_Aim_
Copy the rows below word for word, starting at the line that contains "I want to click on the black" and stopping after the line that contains "(559, 482).".

* Start Stored rows *

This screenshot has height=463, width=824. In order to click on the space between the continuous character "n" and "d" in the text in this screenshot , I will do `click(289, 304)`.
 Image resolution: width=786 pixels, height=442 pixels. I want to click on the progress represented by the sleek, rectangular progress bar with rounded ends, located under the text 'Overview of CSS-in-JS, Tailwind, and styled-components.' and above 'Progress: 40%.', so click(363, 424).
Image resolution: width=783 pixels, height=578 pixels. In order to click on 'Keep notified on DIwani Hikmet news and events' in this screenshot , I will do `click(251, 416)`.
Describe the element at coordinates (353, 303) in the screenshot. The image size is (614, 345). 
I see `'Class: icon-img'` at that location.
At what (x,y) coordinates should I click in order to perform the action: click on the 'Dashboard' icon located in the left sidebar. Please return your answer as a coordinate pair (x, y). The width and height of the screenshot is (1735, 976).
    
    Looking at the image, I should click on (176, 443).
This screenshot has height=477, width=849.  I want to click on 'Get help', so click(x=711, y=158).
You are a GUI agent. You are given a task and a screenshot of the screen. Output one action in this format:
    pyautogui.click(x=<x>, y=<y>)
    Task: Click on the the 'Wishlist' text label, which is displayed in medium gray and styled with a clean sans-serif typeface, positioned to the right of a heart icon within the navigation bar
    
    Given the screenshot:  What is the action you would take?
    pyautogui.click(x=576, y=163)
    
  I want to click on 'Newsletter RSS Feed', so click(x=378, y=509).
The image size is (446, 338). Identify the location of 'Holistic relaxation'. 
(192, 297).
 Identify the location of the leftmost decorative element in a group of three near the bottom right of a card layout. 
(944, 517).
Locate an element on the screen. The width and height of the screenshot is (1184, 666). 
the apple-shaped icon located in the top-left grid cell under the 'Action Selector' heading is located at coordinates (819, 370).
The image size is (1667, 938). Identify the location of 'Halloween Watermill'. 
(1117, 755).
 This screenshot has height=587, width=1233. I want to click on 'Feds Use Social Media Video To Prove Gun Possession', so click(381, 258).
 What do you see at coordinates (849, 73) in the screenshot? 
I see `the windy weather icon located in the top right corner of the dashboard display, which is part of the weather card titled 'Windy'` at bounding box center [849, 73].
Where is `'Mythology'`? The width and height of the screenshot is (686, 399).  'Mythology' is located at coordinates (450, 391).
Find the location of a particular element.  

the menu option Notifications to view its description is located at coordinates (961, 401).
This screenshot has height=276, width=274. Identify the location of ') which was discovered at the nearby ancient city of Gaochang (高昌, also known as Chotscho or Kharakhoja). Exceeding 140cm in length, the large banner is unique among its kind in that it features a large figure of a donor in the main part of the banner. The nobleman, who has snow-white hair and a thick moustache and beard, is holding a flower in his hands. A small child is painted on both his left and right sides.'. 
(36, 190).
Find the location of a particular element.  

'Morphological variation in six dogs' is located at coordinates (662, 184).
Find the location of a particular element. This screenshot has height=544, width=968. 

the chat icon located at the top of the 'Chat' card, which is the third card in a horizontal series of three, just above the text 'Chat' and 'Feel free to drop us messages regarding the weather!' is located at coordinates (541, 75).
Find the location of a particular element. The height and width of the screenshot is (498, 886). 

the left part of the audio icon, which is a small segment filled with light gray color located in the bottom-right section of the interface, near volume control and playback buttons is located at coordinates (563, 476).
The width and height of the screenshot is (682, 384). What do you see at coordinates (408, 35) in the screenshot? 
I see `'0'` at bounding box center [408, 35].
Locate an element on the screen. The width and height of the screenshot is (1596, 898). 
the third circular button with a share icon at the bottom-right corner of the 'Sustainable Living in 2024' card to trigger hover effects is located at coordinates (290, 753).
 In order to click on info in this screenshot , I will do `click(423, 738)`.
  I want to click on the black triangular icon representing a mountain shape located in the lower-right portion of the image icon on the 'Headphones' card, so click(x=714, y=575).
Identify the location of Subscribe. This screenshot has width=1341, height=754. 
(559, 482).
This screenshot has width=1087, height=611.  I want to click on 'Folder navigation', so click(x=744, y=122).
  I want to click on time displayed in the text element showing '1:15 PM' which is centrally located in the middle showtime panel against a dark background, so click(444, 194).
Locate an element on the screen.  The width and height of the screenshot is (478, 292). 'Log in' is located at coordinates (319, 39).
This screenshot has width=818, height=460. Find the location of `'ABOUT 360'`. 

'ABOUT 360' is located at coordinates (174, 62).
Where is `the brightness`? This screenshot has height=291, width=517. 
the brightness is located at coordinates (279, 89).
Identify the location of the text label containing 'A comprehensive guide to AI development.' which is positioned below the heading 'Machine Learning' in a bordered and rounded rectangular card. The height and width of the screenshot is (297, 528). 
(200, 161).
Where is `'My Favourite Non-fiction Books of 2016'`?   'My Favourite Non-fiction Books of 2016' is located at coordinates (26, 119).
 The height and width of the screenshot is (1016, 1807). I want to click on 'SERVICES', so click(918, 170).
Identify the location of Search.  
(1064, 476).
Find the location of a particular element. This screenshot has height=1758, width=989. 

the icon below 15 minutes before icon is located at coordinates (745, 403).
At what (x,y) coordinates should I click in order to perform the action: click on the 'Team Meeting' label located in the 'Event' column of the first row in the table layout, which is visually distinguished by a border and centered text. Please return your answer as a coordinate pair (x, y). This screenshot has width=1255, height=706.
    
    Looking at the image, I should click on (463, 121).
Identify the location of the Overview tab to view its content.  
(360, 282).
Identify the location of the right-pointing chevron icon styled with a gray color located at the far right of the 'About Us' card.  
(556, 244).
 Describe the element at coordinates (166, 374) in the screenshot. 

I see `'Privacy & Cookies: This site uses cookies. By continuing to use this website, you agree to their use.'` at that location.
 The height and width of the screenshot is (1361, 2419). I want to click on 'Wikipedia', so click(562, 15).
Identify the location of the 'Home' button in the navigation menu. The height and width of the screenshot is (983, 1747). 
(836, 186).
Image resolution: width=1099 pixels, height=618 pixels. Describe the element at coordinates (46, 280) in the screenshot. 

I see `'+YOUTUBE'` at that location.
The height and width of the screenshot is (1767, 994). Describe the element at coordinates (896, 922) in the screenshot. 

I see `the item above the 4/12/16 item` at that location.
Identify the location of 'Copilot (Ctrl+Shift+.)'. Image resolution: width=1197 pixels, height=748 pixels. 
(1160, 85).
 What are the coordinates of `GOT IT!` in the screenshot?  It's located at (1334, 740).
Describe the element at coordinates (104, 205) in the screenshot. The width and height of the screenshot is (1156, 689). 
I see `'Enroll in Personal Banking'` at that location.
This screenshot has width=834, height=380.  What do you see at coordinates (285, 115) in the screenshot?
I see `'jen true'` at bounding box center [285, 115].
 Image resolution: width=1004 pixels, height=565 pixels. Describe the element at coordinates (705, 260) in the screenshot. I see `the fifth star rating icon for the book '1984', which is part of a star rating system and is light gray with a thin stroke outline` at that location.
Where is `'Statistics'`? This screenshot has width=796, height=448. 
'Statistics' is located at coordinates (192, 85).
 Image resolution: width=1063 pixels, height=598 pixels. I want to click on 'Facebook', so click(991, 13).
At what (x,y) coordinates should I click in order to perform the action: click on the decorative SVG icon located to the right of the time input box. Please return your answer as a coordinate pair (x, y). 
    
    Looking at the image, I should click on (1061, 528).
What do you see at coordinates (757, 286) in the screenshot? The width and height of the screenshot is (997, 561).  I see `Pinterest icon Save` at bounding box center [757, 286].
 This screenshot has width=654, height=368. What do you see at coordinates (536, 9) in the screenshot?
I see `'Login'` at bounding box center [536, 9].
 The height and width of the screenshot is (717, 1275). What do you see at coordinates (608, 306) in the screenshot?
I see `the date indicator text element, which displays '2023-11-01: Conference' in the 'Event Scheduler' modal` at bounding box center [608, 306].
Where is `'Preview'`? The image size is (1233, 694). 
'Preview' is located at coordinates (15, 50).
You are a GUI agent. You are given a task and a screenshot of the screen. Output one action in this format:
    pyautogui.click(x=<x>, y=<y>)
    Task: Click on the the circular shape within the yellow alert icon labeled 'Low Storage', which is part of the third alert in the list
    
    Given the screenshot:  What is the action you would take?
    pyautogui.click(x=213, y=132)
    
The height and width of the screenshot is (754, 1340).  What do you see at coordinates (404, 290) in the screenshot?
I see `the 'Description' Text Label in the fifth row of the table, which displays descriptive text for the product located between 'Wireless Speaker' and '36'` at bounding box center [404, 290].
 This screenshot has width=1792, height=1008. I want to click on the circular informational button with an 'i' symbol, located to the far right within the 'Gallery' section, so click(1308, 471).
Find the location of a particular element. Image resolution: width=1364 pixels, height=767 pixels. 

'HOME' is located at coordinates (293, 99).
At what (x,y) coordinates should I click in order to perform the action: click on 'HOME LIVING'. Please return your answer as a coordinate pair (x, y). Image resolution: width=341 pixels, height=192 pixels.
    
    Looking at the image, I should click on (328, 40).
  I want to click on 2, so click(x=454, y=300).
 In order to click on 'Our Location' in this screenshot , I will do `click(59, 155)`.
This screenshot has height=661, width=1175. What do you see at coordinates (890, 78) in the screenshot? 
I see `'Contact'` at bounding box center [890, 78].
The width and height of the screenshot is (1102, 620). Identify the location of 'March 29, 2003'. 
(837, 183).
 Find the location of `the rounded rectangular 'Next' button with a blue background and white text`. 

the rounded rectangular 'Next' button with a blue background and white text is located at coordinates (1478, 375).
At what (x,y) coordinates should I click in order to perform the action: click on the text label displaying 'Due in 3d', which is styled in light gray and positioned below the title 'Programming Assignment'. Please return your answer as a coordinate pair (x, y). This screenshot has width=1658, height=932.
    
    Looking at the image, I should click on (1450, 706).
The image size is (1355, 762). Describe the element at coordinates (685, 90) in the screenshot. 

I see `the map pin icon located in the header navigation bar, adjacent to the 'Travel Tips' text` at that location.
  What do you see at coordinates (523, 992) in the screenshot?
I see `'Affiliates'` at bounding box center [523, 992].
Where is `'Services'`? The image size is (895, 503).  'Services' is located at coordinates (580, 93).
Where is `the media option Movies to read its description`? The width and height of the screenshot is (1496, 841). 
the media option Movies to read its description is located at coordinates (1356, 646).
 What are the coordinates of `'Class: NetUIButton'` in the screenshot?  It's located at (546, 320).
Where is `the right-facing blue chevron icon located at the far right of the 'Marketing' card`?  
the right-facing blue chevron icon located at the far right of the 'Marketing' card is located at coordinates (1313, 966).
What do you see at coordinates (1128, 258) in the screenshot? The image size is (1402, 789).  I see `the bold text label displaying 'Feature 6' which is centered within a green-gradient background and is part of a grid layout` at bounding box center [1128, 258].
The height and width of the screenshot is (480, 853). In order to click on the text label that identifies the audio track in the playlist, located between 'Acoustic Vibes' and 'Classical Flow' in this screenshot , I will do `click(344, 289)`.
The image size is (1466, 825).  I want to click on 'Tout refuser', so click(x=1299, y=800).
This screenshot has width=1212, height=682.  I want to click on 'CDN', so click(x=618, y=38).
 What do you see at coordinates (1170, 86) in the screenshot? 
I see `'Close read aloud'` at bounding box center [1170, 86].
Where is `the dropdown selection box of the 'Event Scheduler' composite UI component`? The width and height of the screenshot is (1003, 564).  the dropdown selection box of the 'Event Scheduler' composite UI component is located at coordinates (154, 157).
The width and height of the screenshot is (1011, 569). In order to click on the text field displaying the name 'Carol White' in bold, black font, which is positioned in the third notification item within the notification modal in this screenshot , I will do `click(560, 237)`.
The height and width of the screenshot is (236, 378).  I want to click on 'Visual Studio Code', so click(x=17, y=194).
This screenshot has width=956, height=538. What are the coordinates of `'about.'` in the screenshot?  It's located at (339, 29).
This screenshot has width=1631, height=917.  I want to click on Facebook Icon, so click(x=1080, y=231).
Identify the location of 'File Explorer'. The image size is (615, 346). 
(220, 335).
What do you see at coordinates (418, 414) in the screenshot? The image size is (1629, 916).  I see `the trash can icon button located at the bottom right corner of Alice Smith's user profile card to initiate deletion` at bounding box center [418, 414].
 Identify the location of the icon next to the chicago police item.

* End Stored rows *

_Exercise answer_
  I want to click on the black triangular icon representing a mountain shape located in the lower-right portion of the image icon on the 'Headphones' card, so click(x=714, y=575).
Identify the location of Subscribe. This screenshot has width=1341, height=754. 
(559, 482).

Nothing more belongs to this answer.